Wall Street Journal Fedwatcher Nick Timiraos is out with his latest Fed preview and it doesn’t include any kind of leak about a potential cut. Instead, he highlights that the Fed will set the table for a September cut without pre-committing. That’s a consensus view given that Sept is fully priced in, including a small chance of a 50 bps cut.
“The Fed’s newfound readiness to cut rates reflects three factors: better news on inflation, signs that labor markets are cooling and a changing calculus of the dueling risks of allowing inflation to remain too high and of causing unnecessary economic weakness,” he writes.

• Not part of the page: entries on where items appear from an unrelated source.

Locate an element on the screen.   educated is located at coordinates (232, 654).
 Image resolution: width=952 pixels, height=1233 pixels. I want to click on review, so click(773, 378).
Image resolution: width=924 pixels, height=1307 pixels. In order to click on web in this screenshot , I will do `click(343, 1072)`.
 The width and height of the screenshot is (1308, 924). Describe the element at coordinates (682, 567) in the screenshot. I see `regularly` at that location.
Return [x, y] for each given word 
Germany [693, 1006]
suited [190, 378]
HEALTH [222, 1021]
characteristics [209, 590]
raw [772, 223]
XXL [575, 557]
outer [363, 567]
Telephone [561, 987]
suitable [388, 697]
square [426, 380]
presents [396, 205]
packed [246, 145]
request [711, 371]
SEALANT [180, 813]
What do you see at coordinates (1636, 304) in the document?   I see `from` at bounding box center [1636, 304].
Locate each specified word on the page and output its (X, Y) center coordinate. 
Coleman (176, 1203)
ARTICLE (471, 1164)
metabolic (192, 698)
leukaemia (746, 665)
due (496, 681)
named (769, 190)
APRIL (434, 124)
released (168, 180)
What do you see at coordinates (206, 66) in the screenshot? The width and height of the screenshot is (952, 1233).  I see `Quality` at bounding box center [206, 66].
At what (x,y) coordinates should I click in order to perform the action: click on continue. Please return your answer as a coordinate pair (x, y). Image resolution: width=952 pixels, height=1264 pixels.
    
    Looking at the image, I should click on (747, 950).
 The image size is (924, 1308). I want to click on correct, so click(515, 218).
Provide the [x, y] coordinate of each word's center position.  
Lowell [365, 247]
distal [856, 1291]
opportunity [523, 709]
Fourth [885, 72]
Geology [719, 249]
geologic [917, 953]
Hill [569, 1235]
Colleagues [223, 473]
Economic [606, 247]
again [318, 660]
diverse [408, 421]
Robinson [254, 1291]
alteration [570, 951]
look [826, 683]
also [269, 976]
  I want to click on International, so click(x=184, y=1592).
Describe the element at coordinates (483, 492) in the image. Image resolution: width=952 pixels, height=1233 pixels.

- Fed officials unlikely to change rates at July meeting, but could signal potential September cut
- “Officials have grown more wary of waiting too long and blowing a soft landing”
- Inflation progress and cooling labor market shifting Fed’s risk calculus
- Core inflation down to 2.6% in June from 4.3% a year ago
- Unemployment rate up to 4.1% in June from 3.7% at end of last year
- NY Fed’s Williams: “There is a decision ahead of us at some point” on lowering rates
- Fed’s Waller: Labor market in “sweet spot,” needs to be maintained
- Chicago Fed’s Goolsbee hints at argument for cuts: “We have tightened a lot since we’ve been holding at this rate”
- SF Fed’s Daly cautions: “We’re not at price stability yet”
I wouldn’t expect any strong hints of action in the statement but even incremental signals will be seen as validation, given that the Fed knows what’s priced into the market. In contrast, the Fed could look to push back at the 100% pricing for Sept to given themselves some optionality, especially in light of Friday’s strong GDP report.